Black Sabbath and ‘Working Girl’ serve as a backdrop for Sydney Fashion Week's most exciting designers
From collections inspired by brat pack movies and Working Girl to those based on ‘50s Canadian pop culture, this season has seen a string of young designers making waves down under at Sydney fashion week. Here, we chart the ten names that caught our eye…
WE ARE HANDSOME
What’s more Australian than a bunch of bronzed Aussie babes in high-cut swimsuits parading around outdoors with a dangerous looking animal nearby? We Are Handsome showed their latest instalment of digitally printed swimwear in a walled outdoor garden space equipped with a real life python ‘worn’ by the bravest model.
Emma Mulholland’s RISQUE BUSINESS collection drew inspiration from John Hughes eighties ‘brat pack’ movies and the likes of Melanie Griffith’s character in Working Girl. Blending surf and street culture, this season was a continuation of Mulholland’s signature playful candy-coloured prints and stand out accessories. The show climaxed with an energetic finale, in which the models danced down the runway to Dolly Parton – “Nine to Five”.

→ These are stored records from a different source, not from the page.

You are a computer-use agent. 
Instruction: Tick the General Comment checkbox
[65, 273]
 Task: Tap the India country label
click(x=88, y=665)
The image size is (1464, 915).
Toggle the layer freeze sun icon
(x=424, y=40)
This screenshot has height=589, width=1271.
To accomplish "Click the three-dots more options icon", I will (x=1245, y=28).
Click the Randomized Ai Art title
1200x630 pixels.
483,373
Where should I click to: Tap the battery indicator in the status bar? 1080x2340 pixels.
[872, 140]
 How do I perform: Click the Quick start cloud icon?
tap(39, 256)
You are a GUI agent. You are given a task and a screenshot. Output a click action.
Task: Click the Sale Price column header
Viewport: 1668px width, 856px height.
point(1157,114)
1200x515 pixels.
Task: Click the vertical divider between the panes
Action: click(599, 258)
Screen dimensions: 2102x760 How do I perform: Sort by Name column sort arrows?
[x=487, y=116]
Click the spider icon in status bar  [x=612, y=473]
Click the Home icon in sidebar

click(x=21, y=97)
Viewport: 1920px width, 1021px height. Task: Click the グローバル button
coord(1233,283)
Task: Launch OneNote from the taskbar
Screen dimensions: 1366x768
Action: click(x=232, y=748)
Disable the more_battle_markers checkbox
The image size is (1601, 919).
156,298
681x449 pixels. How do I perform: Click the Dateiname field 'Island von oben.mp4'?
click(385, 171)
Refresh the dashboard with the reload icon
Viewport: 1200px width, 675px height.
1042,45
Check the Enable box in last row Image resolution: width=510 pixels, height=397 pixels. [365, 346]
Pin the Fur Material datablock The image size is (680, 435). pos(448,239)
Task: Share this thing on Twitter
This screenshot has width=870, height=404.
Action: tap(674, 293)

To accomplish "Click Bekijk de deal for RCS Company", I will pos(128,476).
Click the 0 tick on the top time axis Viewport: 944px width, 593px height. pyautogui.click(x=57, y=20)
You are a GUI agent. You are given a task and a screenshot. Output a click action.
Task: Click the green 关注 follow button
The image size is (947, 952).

Phoenix Keating’s La Diosa de Oro collection was dramatic and strong, whilst utterly feminine. Translating to ‘Golden Goddess’, the nickname for the first ever female bullfighter, the collection which saw models wear oversized bull rings in their noses had a definite Spanish undercurrent.
Marking her fashion week debut, Hayley Elsasser’s Redneck Nostalgia collection was an ode to good girls gone bad. Referencing ‘50s popculture and her childhood in Canada, models wore playful neckchiefs, duck-egg blue and tangerine leather, digital palm tree prints, pastel pleats and of course, swimwear.
Discount Universe’s off-schedule debut show was touted as being a must see and it did not disappoint. Turning the catwalk into a glitter-fueled frenzy with their fully embellished extravaganza, they made a powerful first statement. From metallic snakeskin leather, studded jackets and embellished corsetry to hand illustrated bodysuits – the models walked to a playlist of Black Sabbath and Iggy & the Stooges played at heart pounding volumes.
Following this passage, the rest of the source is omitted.